### DIRECTIONS
Show every line below where "computer" can be found.

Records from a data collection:
========================================

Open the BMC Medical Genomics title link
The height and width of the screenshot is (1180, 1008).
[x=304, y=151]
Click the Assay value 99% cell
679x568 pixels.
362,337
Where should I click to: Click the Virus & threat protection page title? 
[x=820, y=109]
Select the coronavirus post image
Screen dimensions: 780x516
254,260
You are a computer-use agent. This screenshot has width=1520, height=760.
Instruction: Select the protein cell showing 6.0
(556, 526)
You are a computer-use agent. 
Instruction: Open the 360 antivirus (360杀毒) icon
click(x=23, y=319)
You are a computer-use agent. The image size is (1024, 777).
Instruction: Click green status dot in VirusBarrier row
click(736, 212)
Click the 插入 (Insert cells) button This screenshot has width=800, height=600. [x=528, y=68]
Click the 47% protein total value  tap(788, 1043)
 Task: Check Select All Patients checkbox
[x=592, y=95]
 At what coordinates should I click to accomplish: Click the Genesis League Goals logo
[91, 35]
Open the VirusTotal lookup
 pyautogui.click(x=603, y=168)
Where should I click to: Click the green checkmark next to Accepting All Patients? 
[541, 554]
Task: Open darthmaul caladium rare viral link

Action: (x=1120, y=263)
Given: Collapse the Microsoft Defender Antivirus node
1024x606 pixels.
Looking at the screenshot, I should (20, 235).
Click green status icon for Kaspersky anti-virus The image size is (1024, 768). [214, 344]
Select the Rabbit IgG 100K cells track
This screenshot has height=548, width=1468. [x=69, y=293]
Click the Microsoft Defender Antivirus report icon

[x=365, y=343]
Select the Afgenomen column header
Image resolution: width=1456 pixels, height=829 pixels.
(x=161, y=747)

========================================

### ANSWER SPACE
You are a computer-use agent. This screenshot has width=1520, height=760.
You are a computer-use agent. 
You are a computer-use agent. The image size is (1024, 777).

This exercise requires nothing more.